It's been awhile since I have posted. My Wegener's and Kidneys have been in remission for almost a year now! Joy. Though here I am, so there must be something. There is. Or at least there might be. When I blogged during my last bout of health troubles I found it extremely healing so here I am. And maybe it will be for nothing. I hope so.
Lately I have been getting headaches, a lot of them. I never used to get any so it's been a little unbearable at times. While laying in bed the other night, out of the blue I looked at my boyfriend and said "I think I feel a lump". I poked around my chest and armpit a bit on both sides but couldn't really tell what I was feeling (which reminds me, get to know your body), but I just couldn't shake it. For the past 6 months of so I have been really tired, getting a lot of headaches and had this weird feeling on the right side of my chest. It wasn't pain or anything, just a weird feeling. I chalked it up to playing softball or lifting my almost 4 year old etc. etc. The same thing I did when I had kidney pain and kept blaming it on other things.
My wonderful boyfriend said "will you go to the doctor"? And I said yes. Then he said (he knows me so well) "When? Tomorrow?" In order to avoid a lecture I would surely deserve if I said maybe, I said yes. He then made me promise, and I won't break a promise.
The next day, Tuesday (3 days ago) I went to the walk in by my house. I don't have a family doctor yet so it was the best I could do. I went in and explained that I just felt weird and I thought something was wrong, he looked a little annoyed as I'm sure many people think the worst in these cases, but he told me to take off my top and he would do an exam. He and the nurse came back in and away he went poking around. As I mentioned it doesn't hurt, it's just uncomfortable on the right side. I could almost tell right away he found something when he did the left side in two seconds and kept going back to the right.
"You have a lump in your right breast". Heart stops. Not that I should have been surprised, I mean that's why I went in, but I guess I thought I was being a worrier and he would just say I'm fine. We talked about family history, and where it feels sore etc. So now there's a lump there and one in my armpit. The referral to go for the dreaded mammogram has been sent and a possible biopsy as well. I called yesterday and they said it could take a week or so to find out when my appointment will be, a week feels like an eternity.
Stupidly I did the one thing you should never do when you don't have answers, you're saying it in your head as you read this. I Google'd breast cancer, my symptoms, the testing they do etc. Needless to say I spent two hours last night texting my boyfriend because my head was overflowing with worry. He said it, and I agreed, there's no reason to worry until we know, because if it is nothing (which I am sure it's just a cyst or something easily handled) then I've wasted hours or days worrying for nothing.
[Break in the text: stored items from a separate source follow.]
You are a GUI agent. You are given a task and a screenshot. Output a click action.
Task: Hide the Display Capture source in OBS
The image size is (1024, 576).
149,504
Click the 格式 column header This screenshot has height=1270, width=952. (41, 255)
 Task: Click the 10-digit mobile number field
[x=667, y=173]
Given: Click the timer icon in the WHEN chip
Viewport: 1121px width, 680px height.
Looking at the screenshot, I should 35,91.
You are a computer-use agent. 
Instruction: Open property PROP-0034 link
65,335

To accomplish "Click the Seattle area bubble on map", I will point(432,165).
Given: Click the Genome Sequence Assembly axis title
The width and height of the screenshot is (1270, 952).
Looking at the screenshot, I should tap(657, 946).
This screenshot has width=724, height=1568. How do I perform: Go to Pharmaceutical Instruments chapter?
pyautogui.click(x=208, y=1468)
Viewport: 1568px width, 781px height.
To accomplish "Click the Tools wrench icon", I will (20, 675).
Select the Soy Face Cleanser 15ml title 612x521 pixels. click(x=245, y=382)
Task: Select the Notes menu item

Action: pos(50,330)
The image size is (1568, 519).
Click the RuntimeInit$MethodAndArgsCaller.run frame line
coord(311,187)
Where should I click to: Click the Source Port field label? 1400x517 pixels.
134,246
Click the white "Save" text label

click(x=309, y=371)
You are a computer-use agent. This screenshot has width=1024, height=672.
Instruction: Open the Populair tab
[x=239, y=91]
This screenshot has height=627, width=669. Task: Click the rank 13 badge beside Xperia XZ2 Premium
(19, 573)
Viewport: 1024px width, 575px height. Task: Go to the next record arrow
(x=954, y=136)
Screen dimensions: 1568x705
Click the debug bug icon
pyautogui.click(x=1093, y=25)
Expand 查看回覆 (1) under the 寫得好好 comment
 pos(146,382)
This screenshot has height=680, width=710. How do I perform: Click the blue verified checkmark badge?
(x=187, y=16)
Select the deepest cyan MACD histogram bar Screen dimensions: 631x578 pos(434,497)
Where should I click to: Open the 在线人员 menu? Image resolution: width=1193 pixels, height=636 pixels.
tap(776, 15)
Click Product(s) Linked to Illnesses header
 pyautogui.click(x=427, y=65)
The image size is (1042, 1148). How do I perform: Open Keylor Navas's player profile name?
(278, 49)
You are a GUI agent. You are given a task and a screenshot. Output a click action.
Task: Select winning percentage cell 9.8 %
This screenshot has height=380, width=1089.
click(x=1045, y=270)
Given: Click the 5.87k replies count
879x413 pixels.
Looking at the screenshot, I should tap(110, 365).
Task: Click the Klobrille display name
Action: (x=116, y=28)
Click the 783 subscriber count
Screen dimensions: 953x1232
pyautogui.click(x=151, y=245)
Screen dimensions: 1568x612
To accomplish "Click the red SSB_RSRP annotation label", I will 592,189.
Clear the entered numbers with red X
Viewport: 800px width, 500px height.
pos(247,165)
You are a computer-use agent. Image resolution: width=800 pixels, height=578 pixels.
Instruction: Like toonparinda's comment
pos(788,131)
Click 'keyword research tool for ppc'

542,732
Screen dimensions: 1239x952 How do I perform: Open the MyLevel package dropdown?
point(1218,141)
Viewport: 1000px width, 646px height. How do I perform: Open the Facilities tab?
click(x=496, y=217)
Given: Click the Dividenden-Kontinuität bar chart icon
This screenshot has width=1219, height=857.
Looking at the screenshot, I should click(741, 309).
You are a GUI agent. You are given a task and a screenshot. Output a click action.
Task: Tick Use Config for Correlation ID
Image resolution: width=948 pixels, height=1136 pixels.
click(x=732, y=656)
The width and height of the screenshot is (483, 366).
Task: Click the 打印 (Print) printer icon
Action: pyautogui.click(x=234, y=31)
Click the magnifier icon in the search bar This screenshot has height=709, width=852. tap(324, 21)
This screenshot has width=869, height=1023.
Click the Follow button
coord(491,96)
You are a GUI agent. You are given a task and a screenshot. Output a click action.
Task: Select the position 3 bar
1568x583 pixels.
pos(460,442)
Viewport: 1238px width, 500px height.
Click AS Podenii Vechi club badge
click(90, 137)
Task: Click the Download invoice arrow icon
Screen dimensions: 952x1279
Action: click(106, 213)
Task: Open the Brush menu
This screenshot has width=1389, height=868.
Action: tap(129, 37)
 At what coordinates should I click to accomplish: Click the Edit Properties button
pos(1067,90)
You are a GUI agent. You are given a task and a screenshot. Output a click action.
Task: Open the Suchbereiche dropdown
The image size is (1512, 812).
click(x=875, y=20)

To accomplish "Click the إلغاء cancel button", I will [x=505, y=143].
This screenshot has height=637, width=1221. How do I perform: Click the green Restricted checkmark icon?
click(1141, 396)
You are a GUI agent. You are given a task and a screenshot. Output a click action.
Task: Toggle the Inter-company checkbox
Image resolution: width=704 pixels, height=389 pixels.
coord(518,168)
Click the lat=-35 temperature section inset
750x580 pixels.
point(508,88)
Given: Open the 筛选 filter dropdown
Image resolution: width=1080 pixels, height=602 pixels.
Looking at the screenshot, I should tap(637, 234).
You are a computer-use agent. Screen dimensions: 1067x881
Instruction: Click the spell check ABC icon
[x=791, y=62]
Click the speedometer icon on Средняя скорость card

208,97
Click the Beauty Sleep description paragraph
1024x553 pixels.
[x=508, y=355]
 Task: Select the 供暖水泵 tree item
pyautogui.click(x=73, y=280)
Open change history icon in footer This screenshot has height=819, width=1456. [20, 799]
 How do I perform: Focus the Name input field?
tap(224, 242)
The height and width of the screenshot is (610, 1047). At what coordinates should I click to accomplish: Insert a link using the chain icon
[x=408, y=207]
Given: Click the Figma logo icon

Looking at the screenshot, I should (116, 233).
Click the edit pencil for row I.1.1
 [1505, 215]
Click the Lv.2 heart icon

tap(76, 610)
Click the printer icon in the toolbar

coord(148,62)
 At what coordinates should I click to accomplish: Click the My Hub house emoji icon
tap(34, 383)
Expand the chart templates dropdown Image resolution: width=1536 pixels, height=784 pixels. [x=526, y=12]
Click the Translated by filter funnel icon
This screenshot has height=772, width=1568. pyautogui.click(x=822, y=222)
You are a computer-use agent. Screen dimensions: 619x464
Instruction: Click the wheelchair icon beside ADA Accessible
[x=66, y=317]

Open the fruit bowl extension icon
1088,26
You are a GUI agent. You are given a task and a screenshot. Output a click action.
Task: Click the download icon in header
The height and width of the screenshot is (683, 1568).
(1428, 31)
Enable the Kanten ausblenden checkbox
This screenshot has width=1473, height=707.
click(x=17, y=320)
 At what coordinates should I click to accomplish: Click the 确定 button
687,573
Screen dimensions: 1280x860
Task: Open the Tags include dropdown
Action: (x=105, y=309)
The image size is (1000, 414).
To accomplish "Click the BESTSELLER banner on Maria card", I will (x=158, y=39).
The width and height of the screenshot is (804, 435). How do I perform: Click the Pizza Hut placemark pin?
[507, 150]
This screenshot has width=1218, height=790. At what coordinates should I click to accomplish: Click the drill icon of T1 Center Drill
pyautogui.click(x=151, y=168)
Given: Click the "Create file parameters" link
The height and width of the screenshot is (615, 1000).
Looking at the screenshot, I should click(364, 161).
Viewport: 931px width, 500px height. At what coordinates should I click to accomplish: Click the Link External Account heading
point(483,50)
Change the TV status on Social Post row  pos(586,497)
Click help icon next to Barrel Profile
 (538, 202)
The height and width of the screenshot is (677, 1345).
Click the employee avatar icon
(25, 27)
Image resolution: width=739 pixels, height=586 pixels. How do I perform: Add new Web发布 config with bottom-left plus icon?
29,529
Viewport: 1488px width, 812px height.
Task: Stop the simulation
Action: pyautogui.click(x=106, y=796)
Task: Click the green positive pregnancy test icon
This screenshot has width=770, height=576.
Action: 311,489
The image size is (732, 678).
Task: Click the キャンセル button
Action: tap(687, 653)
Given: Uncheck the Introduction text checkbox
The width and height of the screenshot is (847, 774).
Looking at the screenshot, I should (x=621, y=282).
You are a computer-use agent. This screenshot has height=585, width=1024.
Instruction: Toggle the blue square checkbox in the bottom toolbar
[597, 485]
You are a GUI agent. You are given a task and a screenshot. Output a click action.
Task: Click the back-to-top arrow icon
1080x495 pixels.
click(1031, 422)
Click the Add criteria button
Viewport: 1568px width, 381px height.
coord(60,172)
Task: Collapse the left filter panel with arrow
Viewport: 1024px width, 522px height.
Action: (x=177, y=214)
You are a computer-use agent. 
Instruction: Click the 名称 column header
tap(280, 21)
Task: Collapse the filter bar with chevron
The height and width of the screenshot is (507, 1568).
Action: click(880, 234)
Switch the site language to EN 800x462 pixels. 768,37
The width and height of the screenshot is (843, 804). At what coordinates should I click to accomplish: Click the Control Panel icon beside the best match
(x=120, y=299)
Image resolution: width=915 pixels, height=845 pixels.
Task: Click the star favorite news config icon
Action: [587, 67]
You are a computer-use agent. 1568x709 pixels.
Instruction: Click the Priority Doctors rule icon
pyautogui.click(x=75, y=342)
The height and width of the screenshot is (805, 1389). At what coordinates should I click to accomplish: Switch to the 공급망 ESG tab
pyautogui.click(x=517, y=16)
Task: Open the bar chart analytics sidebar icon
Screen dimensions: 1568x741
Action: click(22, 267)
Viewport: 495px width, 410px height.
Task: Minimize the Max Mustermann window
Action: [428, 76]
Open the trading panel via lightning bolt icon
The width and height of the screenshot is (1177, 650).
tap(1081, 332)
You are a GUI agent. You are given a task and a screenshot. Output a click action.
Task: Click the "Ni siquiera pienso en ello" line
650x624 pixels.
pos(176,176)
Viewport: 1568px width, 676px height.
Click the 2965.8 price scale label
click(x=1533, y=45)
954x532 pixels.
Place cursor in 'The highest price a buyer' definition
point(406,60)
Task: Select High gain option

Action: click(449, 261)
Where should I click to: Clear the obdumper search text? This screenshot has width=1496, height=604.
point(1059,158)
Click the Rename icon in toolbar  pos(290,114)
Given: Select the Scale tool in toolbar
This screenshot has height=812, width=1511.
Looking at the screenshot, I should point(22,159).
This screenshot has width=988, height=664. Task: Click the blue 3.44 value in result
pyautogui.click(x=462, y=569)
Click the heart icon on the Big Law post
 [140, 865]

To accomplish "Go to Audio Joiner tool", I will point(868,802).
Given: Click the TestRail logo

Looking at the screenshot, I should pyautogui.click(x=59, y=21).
It's easier said then done but I am trying to stay positive.
The week before my mom passed away we had a visit, she told me the doctor found lumps in her breast and that she was worried and didn't feel like she had much time left. Unfortunately for her she was right, and never made it in for those tests so I am really curious what it was and if it's what I have to. Of course my mind is working in overdrive so I have thought about everything.
It's Friday, so I don't suspect I will hear about my appointment until mid next week. In the meantime I am going to try and keep busy and just spend time with those I love. Trying not to worry that soon everything could be changed. What a tricky situation. There's never a good way to handle "you might have cancer", so instead, I will keep going forward as I have with everything else I have faced thus far and be confident that no matter what it is, I will handle it and have people who will help me through it.
I will be in touch as things move forward. Wish me luck!